Space Act Agreements also are active with private firms and universities in the areas of vaccine development for bacterial pathogens, gene differentiation for production of new plant cultivars, nanocube scale experiment systems, hyper-spectral imaging for agricultural applications and advanced propulsion technologies. Earlier this month, NASA formally selected the Center for the Advancement of Science in Space for negotiation of a cooperative agreement to stimulate, develop and manage uses of the station by organizations other than NASA.
- The Alpha Magnetic Spectrometer has collected more than 2 billion observations of galactic cosmic rays since its launch and installation on the space station in May. The astrophysics instrument is a partnership of hundreds of scientists and sixteen countries led by Nobel laureate Samuel Ting.
- Robotic technologies developed by the Canadian Space Agency (CSA) for the station have been used to improve the dexterity of surgeons in fine scale surgery. NASA will be testing a humanoid robot, Robonaut, developed in partnership with General Motors in the coming months. The first test of robotically controlled refueling in orbit, developed jointly by NASA and CSA, launched earlier this month aboard Atlantis' STS-135 flight.
- The space station partnership is working to share data from remote sensing instruments mounted on the orbiting outpost and to increase the application of such data to disaster response. The Hyperspectral Imager for the Coastal Ocean has collected more than 3,510 images, providing unprecedented spectral resolution of difficult-to-map coastal waters. The International Space Station Agricultural Camera collected its first images on June 10. Its data is used to assess crop health and rapid changes during the growing season.

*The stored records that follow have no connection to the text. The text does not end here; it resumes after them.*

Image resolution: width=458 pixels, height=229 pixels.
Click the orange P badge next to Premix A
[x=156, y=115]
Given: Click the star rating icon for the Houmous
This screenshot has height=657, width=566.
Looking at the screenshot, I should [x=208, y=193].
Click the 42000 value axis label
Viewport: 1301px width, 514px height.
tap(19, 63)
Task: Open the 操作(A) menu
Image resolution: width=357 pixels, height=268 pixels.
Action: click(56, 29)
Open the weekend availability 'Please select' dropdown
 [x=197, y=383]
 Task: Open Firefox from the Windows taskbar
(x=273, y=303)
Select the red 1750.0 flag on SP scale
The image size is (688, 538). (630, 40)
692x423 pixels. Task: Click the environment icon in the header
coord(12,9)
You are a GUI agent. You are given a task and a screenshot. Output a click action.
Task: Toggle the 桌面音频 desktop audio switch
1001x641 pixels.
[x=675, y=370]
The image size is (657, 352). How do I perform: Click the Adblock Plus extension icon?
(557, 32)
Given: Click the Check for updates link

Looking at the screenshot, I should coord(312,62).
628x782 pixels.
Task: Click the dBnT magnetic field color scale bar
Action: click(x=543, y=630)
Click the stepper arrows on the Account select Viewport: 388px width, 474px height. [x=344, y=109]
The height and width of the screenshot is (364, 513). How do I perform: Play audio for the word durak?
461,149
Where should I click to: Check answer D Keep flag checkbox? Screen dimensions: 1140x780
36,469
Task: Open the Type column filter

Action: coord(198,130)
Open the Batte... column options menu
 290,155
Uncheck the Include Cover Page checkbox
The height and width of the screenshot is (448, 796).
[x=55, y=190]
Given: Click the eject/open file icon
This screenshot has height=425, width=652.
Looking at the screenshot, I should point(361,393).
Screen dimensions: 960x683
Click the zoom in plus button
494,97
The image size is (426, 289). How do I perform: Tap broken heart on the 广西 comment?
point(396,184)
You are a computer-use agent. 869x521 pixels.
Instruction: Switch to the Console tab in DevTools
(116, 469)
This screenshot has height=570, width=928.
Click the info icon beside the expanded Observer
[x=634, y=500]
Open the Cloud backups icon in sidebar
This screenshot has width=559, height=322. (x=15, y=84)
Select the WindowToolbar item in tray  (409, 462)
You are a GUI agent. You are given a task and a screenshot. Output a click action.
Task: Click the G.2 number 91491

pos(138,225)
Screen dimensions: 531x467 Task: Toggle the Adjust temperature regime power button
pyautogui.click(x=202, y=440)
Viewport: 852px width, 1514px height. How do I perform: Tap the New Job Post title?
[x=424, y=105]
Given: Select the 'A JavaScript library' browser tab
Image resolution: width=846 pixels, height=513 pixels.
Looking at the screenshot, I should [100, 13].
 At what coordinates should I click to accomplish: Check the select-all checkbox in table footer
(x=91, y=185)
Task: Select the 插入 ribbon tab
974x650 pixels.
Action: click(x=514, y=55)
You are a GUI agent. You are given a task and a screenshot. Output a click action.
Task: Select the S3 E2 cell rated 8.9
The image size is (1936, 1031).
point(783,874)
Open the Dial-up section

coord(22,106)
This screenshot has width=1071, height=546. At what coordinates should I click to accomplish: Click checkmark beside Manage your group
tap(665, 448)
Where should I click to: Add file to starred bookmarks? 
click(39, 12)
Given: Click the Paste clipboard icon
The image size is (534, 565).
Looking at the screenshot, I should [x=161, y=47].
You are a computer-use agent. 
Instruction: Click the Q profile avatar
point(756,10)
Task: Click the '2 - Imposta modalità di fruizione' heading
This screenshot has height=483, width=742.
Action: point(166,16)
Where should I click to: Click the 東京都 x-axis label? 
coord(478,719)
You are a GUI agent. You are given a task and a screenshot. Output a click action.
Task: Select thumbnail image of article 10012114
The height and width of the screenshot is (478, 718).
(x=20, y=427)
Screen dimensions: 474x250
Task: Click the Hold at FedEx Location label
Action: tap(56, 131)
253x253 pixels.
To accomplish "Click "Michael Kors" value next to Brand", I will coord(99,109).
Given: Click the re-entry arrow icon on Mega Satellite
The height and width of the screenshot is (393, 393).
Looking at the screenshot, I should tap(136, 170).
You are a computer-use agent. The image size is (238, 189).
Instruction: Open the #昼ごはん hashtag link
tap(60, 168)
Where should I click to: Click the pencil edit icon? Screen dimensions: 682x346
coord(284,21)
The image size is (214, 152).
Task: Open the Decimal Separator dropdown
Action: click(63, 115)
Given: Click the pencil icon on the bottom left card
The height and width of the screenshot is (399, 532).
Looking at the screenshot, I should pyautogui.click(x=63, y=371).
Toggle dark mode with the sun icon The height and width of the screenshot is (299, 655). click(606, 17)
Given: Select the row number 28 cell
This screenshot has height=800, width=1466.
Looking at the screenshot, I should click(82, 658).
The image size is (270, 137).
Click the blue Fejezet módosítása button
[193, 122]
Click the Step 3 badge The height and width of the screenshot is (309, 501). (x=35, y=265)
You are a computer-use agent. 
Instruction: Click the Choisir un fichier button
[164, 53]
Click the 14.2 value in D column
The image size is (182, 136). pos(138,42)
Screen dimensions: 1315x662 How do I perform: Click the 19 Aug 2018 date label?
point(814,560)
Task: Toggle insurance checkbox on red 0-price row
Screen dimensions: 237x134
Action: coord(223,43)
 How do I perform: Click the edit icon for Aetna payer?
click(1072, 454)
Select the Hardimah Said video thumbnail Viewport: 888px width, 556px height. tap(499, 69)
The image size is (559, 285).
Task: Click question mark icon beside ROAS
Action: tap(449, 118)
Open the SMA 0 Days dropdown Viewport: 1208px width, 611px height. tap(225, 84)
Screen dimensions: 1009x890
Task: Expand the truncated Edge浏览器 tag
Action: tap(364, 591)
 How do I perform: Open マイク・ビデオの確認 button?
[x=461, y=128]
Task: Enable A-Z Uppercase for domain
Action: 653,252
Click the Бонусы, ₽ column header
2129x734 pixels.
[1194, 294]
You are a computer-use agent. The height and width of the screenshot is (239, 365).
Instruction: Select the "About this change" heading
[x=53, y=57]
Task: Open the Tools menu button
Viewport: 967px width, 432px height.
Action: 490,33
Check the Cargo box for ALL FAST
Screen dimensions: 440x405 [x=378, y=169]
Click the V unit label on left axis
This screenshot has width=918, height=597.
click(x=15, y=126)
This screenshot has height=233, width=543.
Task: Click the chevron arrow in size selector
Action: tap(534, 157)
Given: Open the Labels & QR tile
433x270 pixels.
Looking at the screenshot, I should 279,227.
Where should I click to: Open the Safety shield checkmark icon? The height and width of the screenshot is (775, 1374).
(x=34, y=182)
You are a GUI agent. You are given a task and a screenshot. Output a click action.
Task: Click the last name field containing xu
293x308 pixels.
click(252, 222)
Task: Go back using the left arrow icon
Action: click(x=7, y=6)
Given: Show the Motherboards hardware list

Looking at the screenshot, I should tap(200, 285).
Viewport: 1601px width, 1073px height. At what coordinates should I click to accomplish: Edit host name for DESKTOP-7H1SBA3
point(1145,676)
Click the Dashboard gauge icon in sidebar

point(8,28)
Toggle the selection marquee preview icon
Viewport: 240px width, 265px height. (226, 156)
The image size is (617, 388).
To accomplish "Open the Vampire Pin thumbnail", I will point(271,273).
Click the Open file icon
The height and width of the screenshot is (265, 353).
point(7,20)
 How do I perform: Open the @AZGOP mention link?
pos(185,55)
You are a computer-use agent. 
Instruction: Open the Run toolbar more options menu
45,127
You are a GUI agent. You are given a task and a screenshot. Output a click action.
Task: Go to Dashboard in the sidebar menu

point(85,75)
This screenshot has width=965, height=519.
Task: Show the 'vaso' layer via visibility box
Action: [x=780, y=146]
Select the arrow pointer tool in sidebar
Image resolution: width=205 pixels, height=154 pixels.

- NASA's studies of crew health have identified relationships between diet and bone loss that offer important insights for future studies. Recently published data on chemical changes in pharmaceuticals identified that low-dose ionizing radiation in orbit degrades many medications, and that additional development of space-hardy medications will be needed for human spaceflight beyond Earth orbit.
- The Russian Federal Space Agency, Roscosmos, continues experiments aimed at human adaptation to future long-term expeditions. Effects of the flight conditions on the cardiovascular system, the respiratory system and bones are being investigated in dedicated medical experiments. Wheat and vegetables are being planted, followed by genetic, microbiological and biochemical tests of the plants. Four different long-duration Russian astrobiology experiments from Expose-R returned after two years of open space exposure.
- In addition to astronomical and Earth observations, Japan promotes biotechnological research by analyzing structures of high-quality protein crystals created on the station leading to treatments for muscular dystrophy. Japan also continues experiments related to future long-term human spaceflight missions such as investigating bone loss mechanism, the effects of radiation and countermeasures of those. Scientists have gained insight to the fields of fundamental life and materials science from research conducted in the Kibo laboratory.
- With the return of European Space Agency (ESA) astronaut Paolo Nespoli in May, ESA successfully concluded a focal set of research known as the "MagISStra" mission. Recently returned long-duration experiments include: a year-long radiation exposure experiment conducted with Roscosmos, nine different European astrobiology experiments after two years of open space exposure and the CFS-A study of fungi after five months in space. The completion of the ZAG and Otolith experiments by shuttle crew members gives new, unexpected insight into human balance. The Materials Science Laboratory now has the ability to cool rapidly metal alloy samples, with new cartridges expanding its use by the research community. These experiments are being performed in collaboration with the station's international partners.
- Educational activities on the station reach thousands of students around the world. In May and June, hundreds of thousands of students watched the adaptation of spiders to a space environment and compared their behavior to spiders in classrooms on Earth through the website BioEdOnline.org. The spiders returned to Earth on Thursday, July 21. Students in the U.S., Europe and Japan had the opportunity to propose investigations for the space station and astronauts conducted the winning activities.
The MCB includes senior representatives from NASA, CSA, ESA, Roscosmos and the Japanese Ministry of Education, Culture, Sports, Science and Technology. The MCB meets periodically to ensure coordination of station operations and activities among the partners. The board is working to tabulate station utilization metrics and document accomplishments for a publication to be released by September.